Quelle est alors la place du français dans des institutions européennes toujours plus anglophones ? 



Une langue fondamentale, officielle et de travail


Comme précisé plus haut, la question de la place de la langue française est intimement liée au multilinguisme fondateur de la construction européenne. Le Traité de Rome (1957) qui fonde la Communauté économique européenne (CEE) est ainsi rédigé en italien, en néerlandais, en allemand et bien sûr en français. Le français est, dans les années qui suivent la Seconde Guerre mondiale, la langue diplomatique par excellence de l’Europe de l’Ouest et devient logiquement un des moteurs de la construction européenne, rivalisant ainsi avec l’essor culturel anglo-américain. Même l’entrée du Royaume-Uni et de l’Irlande en 1973 ne remet pas en cause cette prédominance du français, les diplomates des deux nouveaux États membres pratiquant la langue de Molière.


Ainsi, les institutions européennes héritent de cette tendance. Le Traité sur le fonctionnement de l’Union européenne (TFUE) à travers ses articles 55, 314 et 342 garantit ainsi au français une valeur juridique et une place égale à l’ensemble des 24 langues officielles de l’Union européenne. En pratique, près de 80% des fonctionnaires européens déclarent en 2020 maîtriser le français à un niveau professionnel.  Elle est aujourd’hui, aux côtés de l’anglais et de de l’allemand, l’une des trois langues informellement considérées comme les “langues de travail” de la Commission européenne. Par ailleurs, le français est la langue de délibération et juridique de la CJUE et une des deux langues (avec l’anglais) pour les groupes de travail concernant la Politique étrangère et de sécurité commune (PESC). 

De manière générale, les diplomates français ont imposé au fur et à mesure des années la langue française en la parlant en toute circonstance. Ce phénomène s’est également renforcé avec la Présidence française de l’Union européenne (PFUE) au cours de laquelle de nombreuses initiatives ont été prises pour renforcer la place du français dans les institutions européennes, comme par exemple l’augmentation significative de l’Alliance française Bruxelles-Europe, principal lieu d’apprentissage de la langue pour les fonctionnaires.


Un combat constant contre la domination du “globish”


Par le terme “globish”, il faut comprendre la contraction “global english” (“anglais international”), à savoir l’anglais pratiqué par tous les locuteurs non-natifs de la langue de Shakespeare. C’est particulièrement le cas dans l’Union européenne, puisque seulement 2% de ses citoyens possèdent l’anglais comme langue officielle (Irlande et Malte), et 11% d’entre eux déclarent maîtriser l’anglais en 2020. Il semble donc logique que le multilinguisme soit défendu, et que le français prenne l’ascendant sur l’anglais, notamment depuis le Brexit.

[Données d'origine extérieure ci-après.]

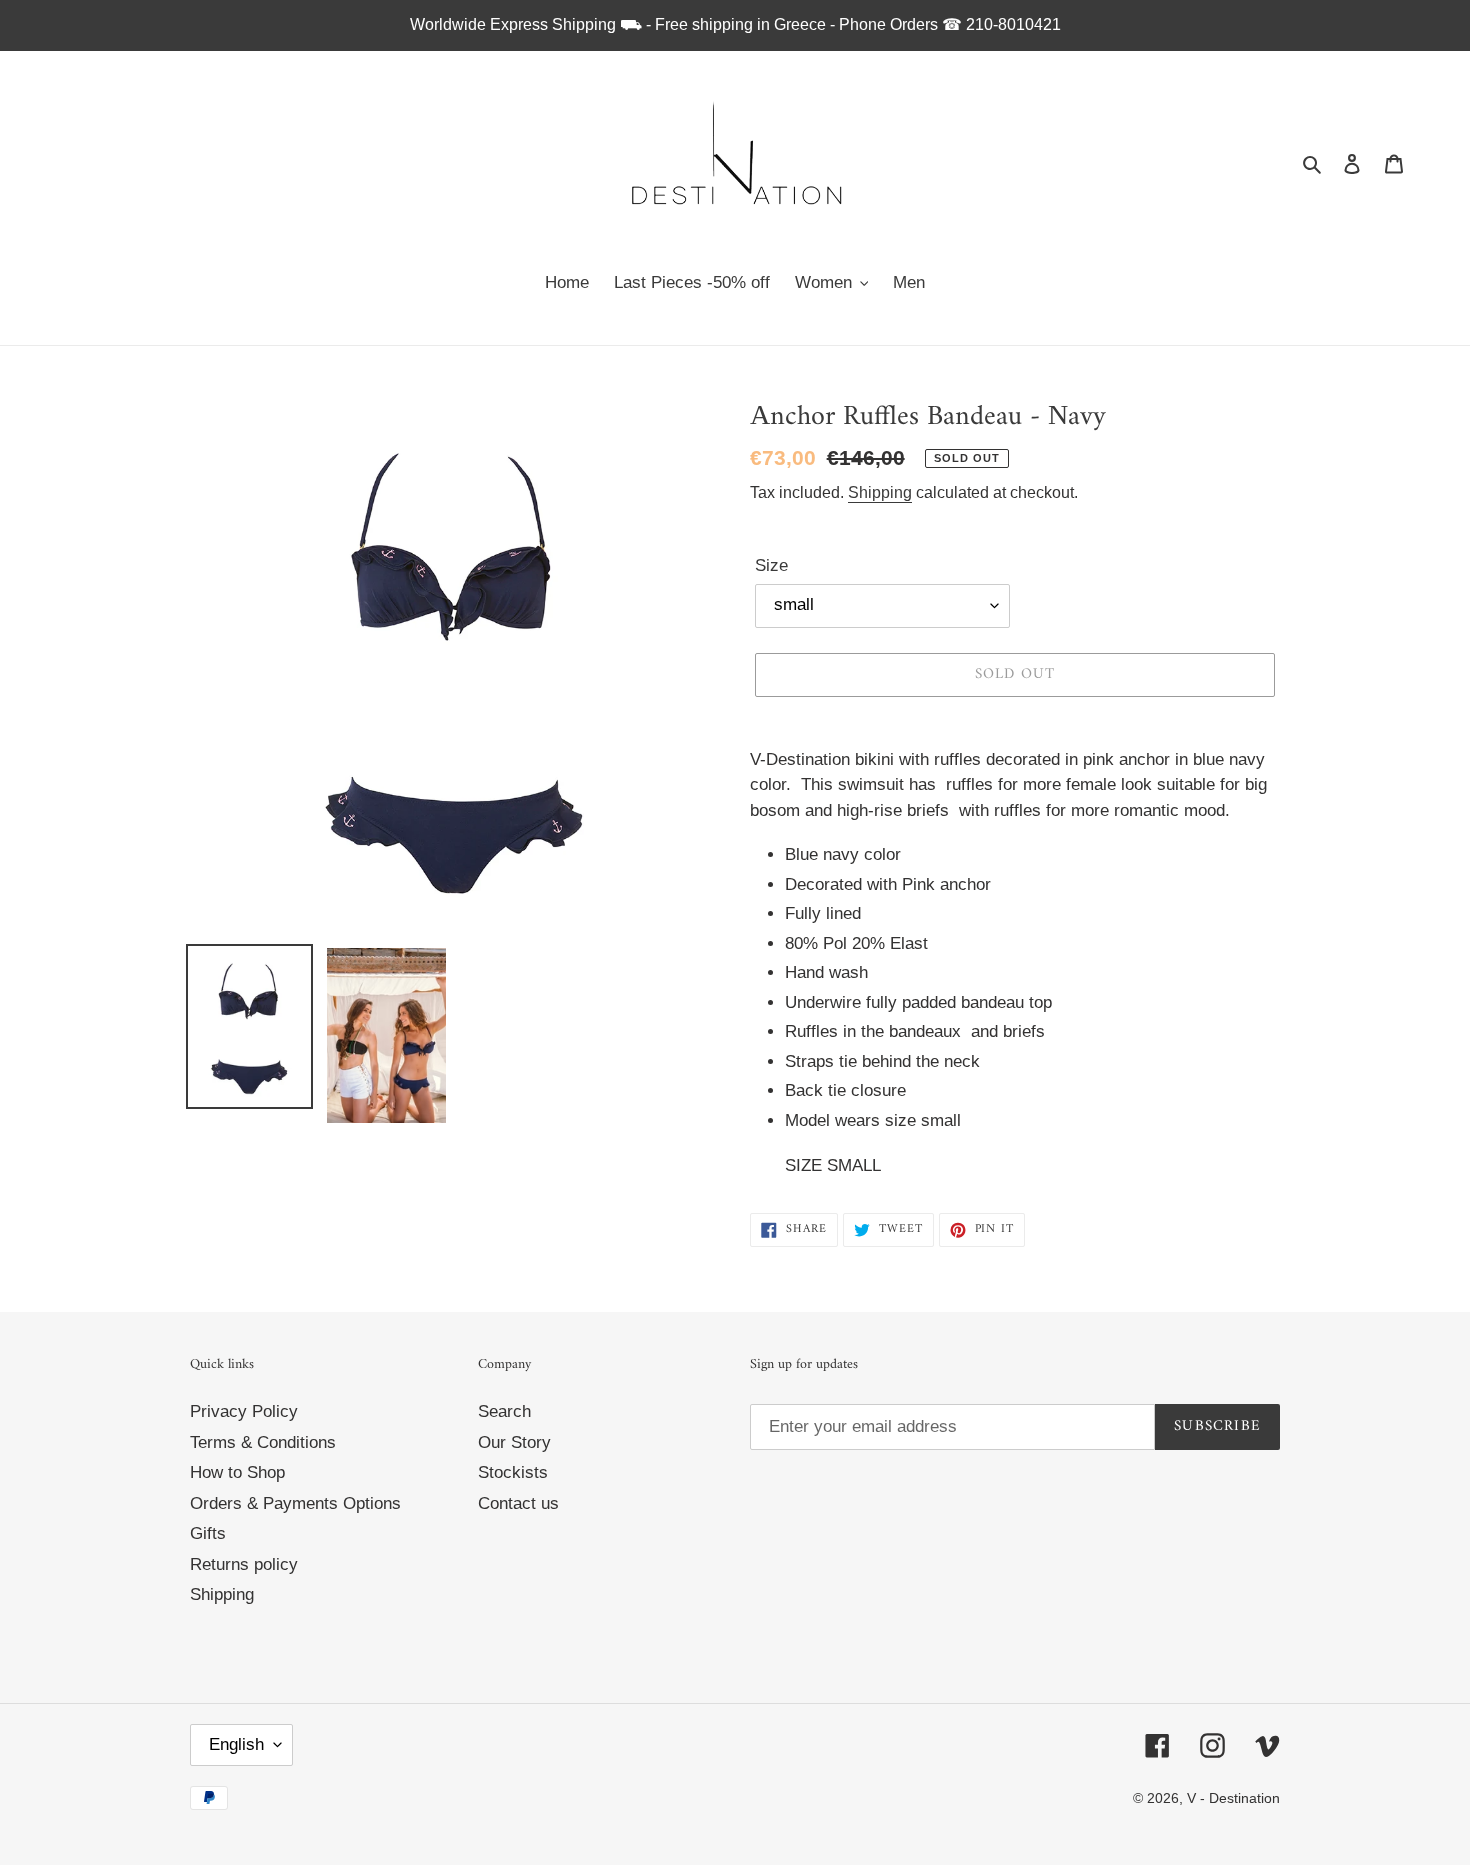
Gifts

Sauf que les élites européennes, celles qui dirigent et représentent les institutions, les États membres et leurs citoyens, parlent anglais. La Commission européenne, en réponse aux accusations de la France concernant l’accessibilité des concours EPSO, rétorque deux arguments principaux : le travail de traduction dans les 24 langues est déjà fait pour la plupart des concours (les basiques) et les directions générales ont besoin d’agents opérationnels dès leur entrée en anglais. Ainsi, malgré ses 3271 fonctionnaires dans les institutions, la France reste assez sous représentée dans les plus hautes sphères, freinant l’utilisation du français. Et même pour les rares exemples, comme celui du célèbre négociateur du Brexit (et moins célèbre candidat à la primaires du parti Les Républicains) Michel Barnier, ils s’expriment en priorité en anglais. 

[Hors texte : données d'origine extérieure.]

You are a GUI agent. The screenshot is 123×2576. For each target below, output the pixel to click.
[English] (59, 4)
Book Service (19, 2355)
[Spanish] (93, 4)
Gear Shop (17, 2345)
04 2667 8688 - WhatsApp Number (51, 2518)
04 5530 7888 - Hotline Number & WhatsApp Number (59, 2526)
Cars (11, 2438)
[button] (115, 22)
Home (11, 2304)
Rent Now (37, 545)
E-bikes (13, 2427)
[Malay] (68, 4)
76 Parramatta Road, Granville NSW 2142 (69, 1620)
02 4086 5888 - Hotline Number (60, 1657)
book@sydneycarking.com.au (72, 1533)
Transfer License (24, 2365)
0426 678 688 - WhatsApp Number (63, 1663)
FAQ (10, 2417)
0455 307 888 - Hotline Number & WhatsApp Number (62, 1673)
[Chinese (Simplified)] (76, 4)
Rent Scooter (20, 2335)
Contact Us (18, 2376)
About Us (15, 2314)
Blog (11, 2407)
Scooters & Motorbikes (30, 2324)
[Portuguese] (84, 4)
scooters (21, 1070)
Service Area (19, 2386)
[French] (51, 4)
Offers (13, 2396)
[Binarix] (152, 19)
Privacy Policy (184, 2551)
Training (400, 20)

Depuis l’élargissement aux pays du Nord de l’Europe en 1995 et l’entrée des pays d’Europe centrale et orientale en 2004-2007, cette tendance à l’affirmation de l’anglais se confirme de plus en plus. Les institutions européennes délaissent ainsi le multilinguisme et donc le français au profit d’arguments économiques (baisse du budget des services de traduction) et d’efficacité dans les relations extérieures. L’exemple le plus flagrant est probablement l’établissement récent du Parquet européen avec comme langue unique l’anglais, afin de faciliter la coopération avec les instances internationales.

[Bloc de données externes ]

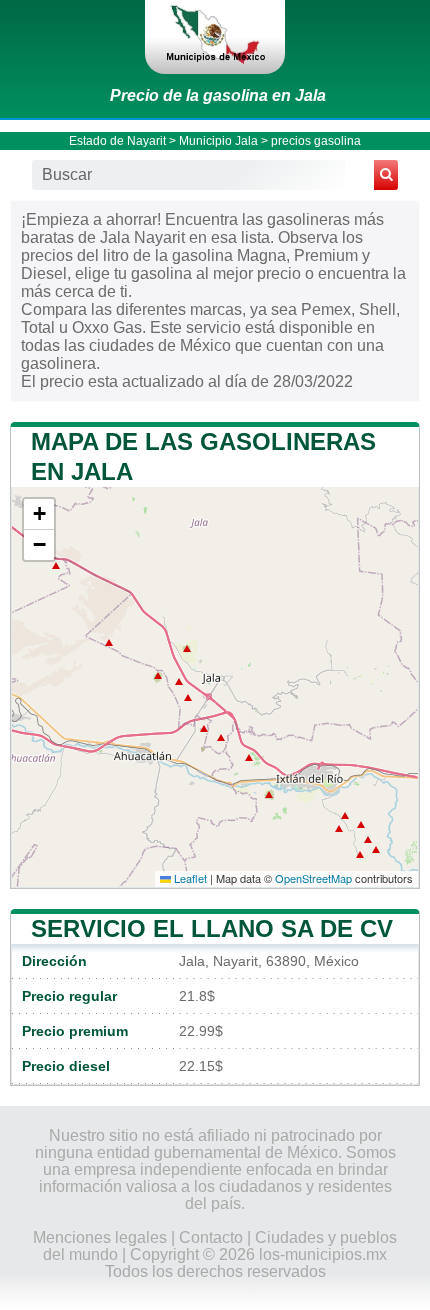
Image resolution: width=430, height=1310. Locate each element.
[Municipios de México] (215, 37)
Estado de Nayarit (117, 141)
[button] (39, 514)
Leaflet (189, 878)
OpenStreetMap (313, 878)
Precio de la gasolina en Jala (218, 95)
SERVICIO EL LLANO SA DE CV (212, 928)
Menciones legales (100, 1237)
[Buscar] (386, 175)
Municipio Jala (218, 141)
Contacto (211, 1237)
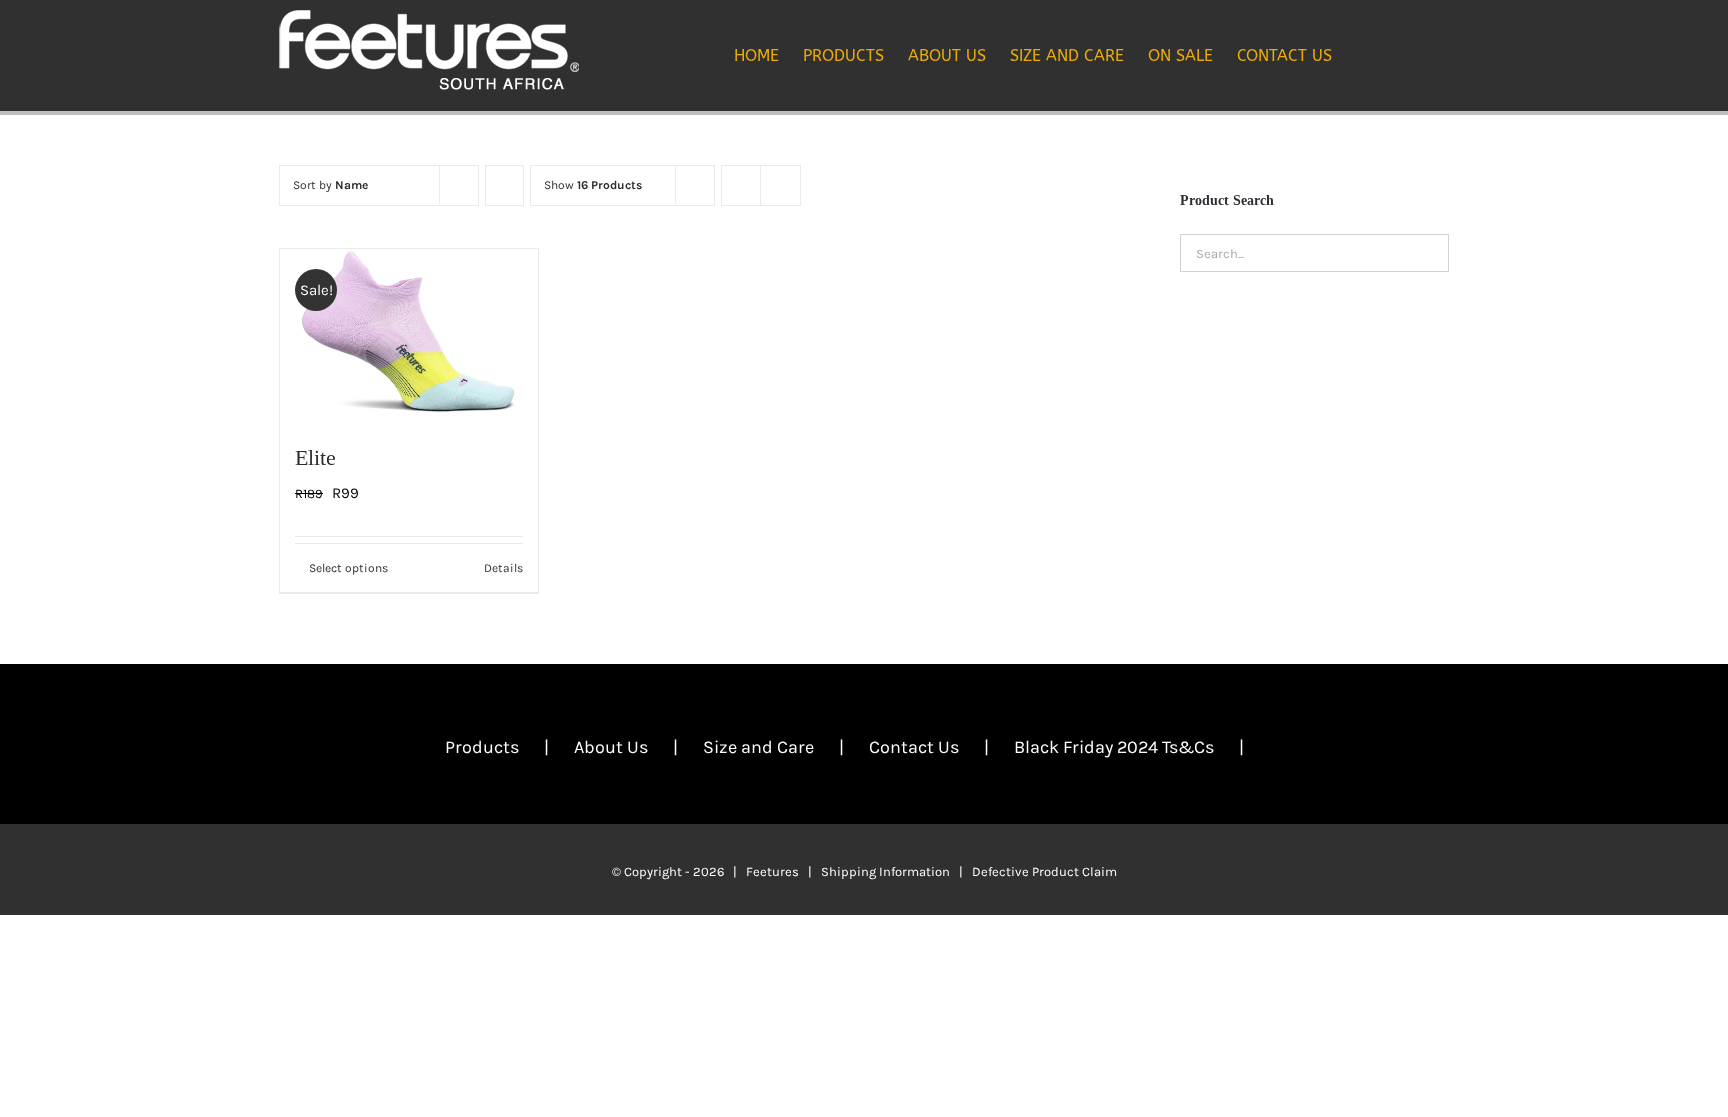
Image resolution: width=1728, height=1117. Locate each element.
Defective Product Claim (1044, 871)
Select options (348, 568)
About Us (611, 747)
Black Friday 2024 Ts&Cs (1114, 747)
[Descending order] (504, 185)
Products (482, 747)
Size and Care (758, 747)
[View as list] (780, 185)
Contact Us (914, 747)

Entre avenir incertain et perspectives de regain


Le combat de la France semble bien solitaire. L’Espagne et l’Italie ont bien porté plainte pour les mêmes raisons concernant les concours EPSO, mais cette volonté de défendre le multilinguisme est bien souvent associée à une volonté revancharde de la France qui rêve de retrouver le français comme langue internationale de la diplomatie, comme elle était celle des cours d’Europe au XVIIIe siècle. L’anglais, et donc le “globish”, ne semble pas déranger outre mesure la plupart des États européens et de leurs ressortissants travaillant dans les institutions à Bruxelles.


Toutefois, il existe de réels risques à cette prédominance de l’anglais au détriment des autres langues. D’une part, la plupart des citoyens de l’UE ne pratiquant pas cette langue peuvent être touchés par un sentiment de profonde déconnexion d’une bureaucratie uniquement anglophone et faisant fi des particularités culturelles de chaque pays. D’autre part, ce recul du multilinguisme peut agir comme un frein pour l’attractivité des universités européennes. Pourquoi partir en Erasmus en Allemagne alors qu’on peut intégrer un système anglo-saxon (bien plus onéreux) qui garantit alors plus de chance d’intégrer la fonction publique européenne sur la base de la sélection linguistique ?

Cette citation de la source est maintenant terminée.